* _What you need to do_
Could you set down only the lines from the one including "The width and" to the end of the records below, inclusive and exact, leaving pictures out?

* _Dataset excerpts_
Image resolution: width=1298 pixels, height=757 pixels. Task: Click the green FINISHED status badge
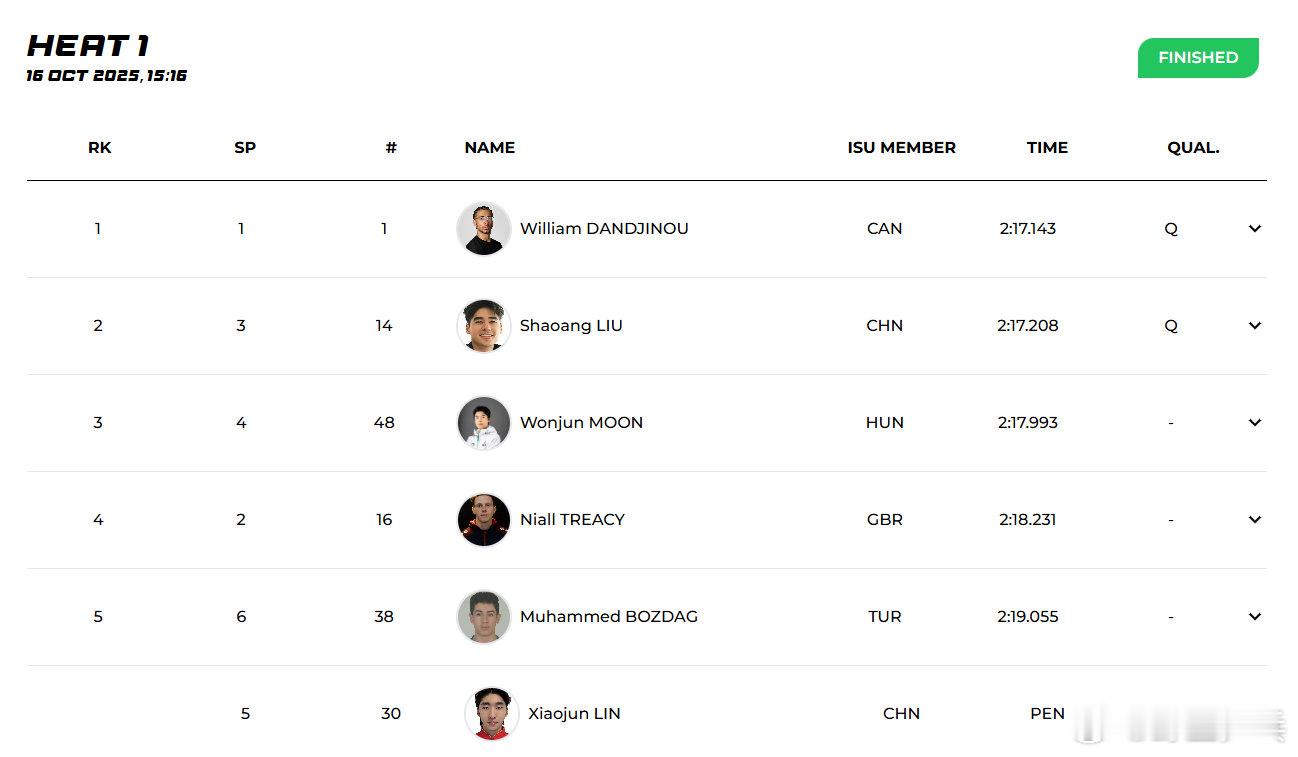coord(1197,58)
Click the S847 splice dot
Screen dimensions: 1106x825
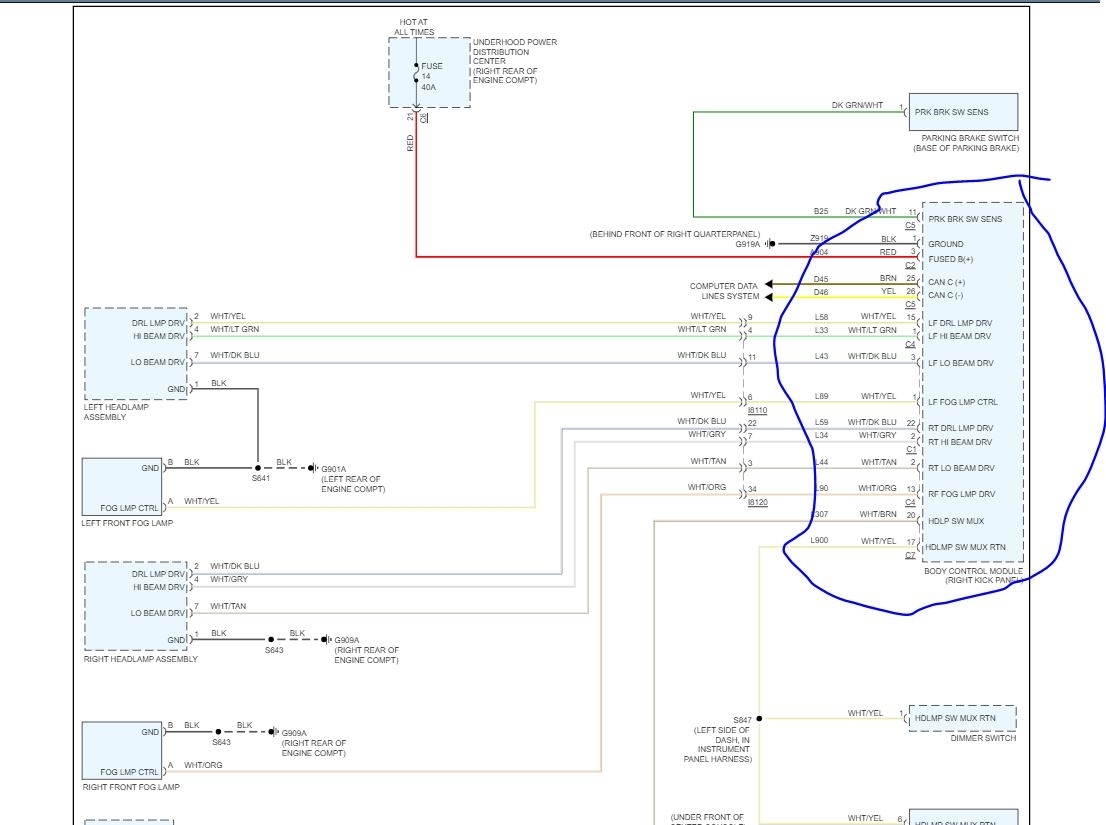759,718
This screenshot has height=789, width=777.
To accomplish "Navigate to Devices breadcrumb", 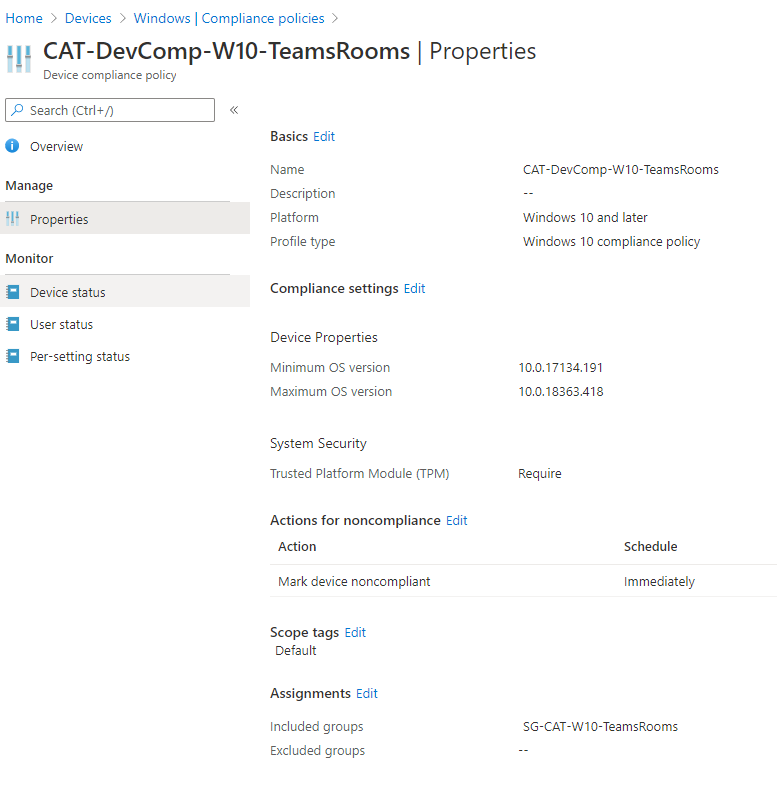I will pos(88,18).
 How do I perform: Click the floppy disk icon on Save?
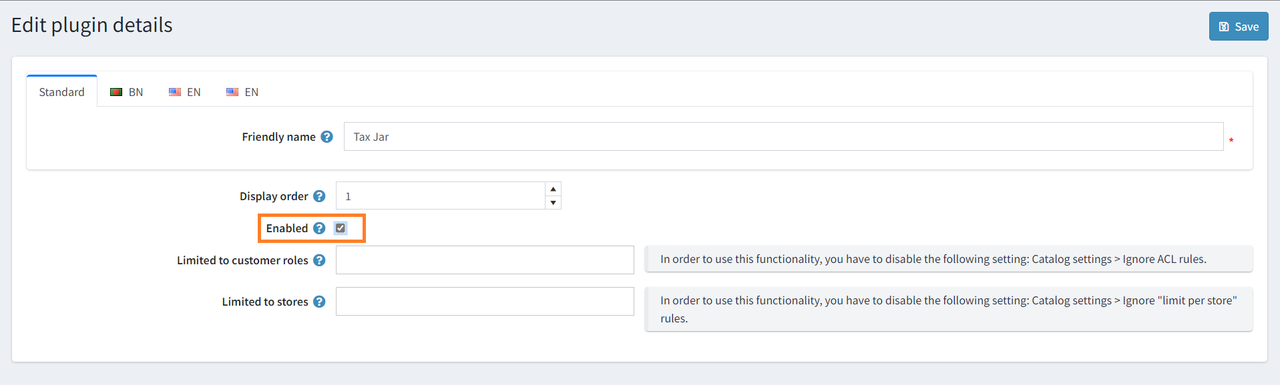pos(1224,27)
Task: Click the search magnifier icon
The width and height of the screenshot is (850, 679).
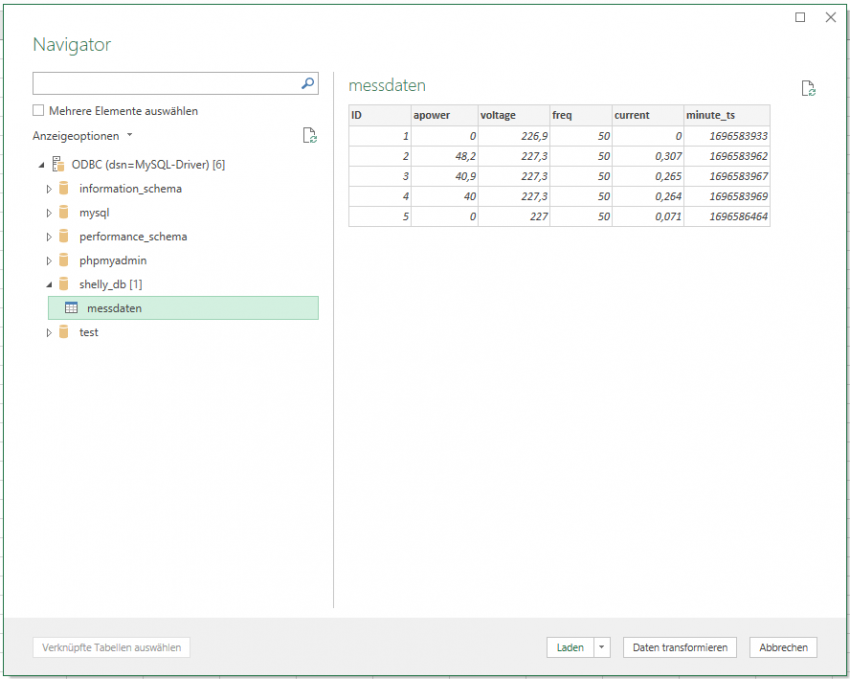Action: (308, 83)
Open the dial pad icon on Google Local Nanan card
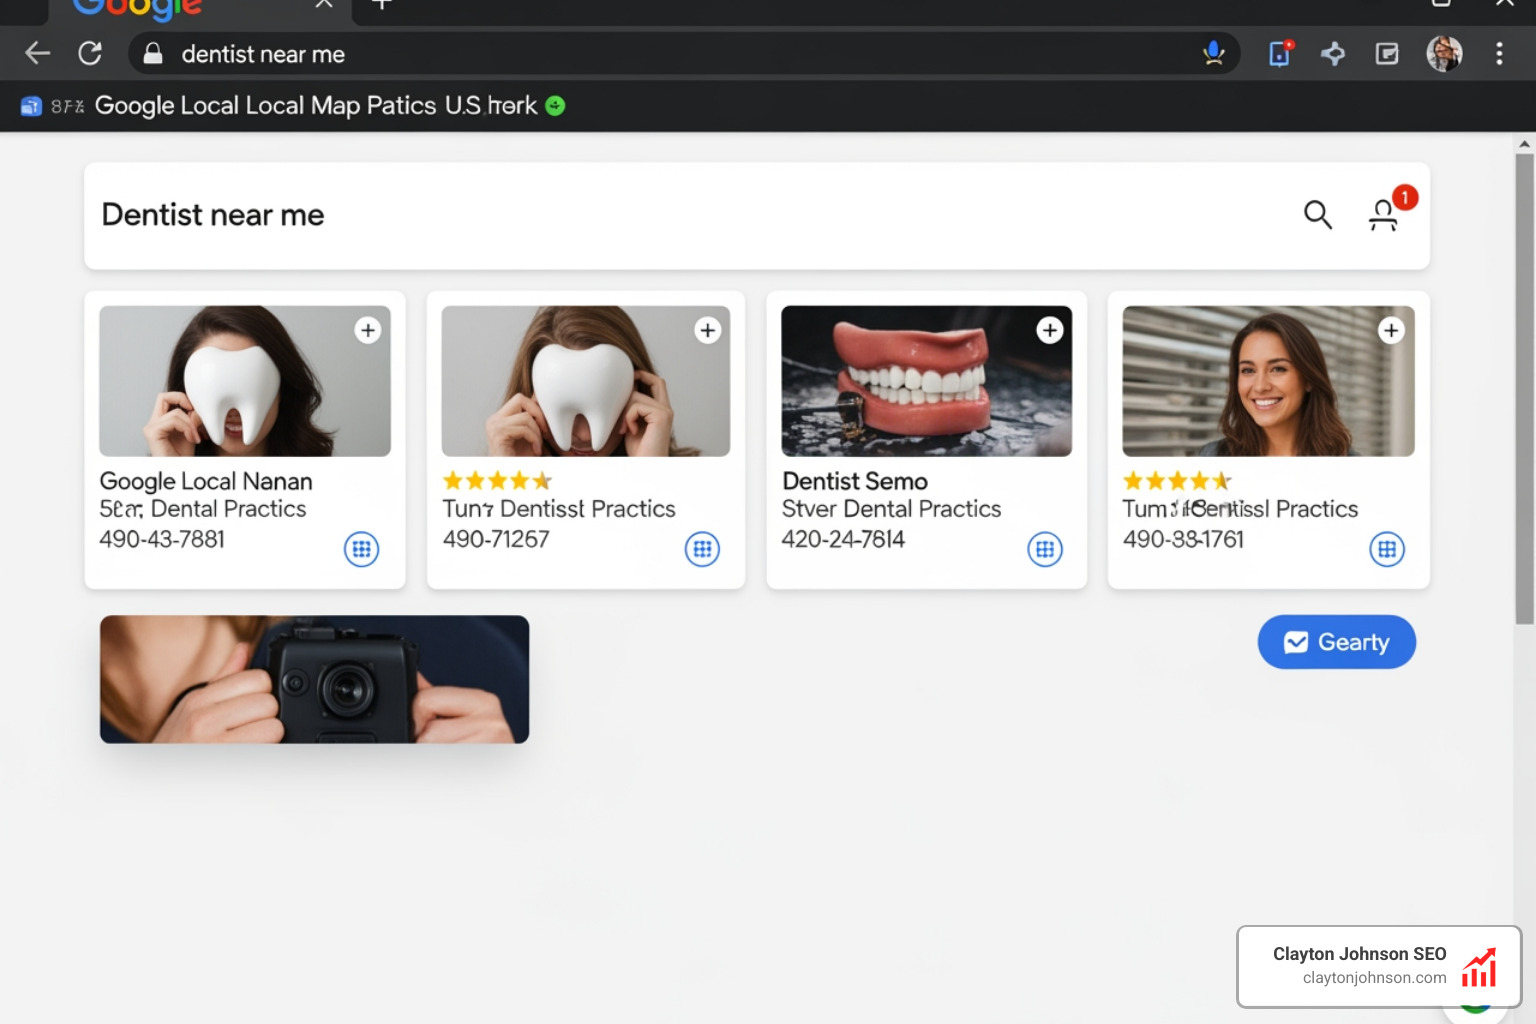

* _Solution for this exercise_
The width and height of the screenshot is (850, 679).
Action: (308, 83)
Open the dial pad icon on Google Local Nanan card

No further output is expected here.